EXERCISE »
What lines of the data below hold the string "value"? Copy each one.

SOURCE RECORDS »
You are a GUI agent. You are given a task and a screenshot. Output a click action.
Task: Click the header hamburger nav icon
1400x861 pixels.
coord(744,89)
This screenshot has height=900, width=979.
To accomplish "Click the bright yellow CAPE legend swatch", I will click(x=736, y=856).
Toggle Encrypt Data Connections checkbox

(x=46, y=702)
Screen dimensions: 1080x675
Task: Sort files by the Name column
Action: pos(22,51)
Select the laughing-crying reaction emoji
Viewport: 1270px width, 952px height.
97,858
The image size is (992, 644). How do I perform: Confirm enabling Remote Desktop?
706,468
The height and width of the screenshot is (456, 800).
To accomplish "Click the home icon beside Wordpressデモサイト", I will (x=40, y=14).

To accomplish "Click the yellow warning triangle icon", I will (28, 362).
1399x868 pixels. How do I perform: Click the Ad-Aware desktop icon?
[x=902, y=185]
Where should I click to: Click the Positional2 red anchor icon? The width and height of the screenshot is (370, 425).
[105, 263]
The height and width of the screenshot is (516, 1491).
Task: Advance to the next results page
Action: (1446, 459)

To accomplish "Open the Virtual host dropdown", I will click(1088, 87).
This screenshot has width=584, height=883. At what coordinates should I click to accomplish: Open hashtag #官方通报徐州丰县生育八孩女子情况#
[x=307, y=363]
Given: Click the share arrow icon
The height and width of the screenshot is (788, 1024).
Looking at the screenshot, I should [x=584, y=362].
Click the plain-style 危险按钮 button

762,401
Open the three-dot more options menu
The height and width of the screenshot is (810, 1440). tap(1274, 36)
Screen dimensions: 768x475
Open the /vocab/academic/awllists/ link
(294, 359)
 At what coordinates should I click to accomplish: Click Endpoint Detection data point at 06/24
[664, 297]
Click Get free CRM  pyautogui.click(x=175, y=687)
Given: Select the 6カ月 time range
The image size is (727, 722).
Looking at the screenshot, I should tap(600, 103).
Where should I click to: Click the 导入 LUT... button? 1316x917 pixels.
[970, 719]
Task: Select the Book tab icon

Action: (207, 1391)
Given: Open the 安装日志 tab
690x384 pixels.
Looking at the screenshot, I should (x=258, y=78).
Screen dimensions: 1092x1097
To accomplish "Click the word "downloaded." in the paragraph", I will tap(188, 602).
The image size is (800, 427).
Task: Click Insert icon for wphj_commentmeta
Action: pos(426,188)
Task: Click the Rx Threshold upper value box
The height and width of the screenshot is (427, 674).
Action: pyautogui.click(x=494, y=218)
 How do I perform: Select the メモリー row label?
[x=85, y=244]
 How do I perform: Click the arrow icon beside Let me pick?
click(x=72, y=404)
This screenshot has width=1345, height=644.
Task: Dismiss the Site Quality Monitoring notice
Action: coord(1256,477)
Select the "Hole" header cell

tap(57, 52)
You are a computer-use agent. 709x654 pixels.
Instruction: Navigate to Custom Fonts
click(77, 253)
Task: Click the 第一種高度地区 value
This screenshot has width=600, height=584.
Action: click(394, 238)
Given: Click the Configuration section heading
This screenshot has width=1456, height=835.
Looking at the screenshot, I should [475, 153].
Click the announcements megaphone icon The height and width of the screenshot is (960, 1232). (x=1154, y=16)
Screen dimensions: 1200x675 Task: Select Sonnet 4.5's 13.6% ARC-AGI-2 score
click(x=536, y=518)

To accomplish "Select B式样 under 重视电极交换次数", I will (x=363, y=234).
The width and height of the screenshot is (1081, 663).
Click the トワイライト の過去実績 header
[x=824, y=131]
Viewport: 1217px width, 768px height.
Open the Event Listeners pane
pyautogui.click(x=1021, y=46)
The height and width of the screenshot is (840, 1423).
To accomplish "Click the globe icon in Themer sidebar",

SOLUTION TO THE PROBLEM »
Task: Click the Rx Threshold upper value box
Task: Click the 第一種高度地区 value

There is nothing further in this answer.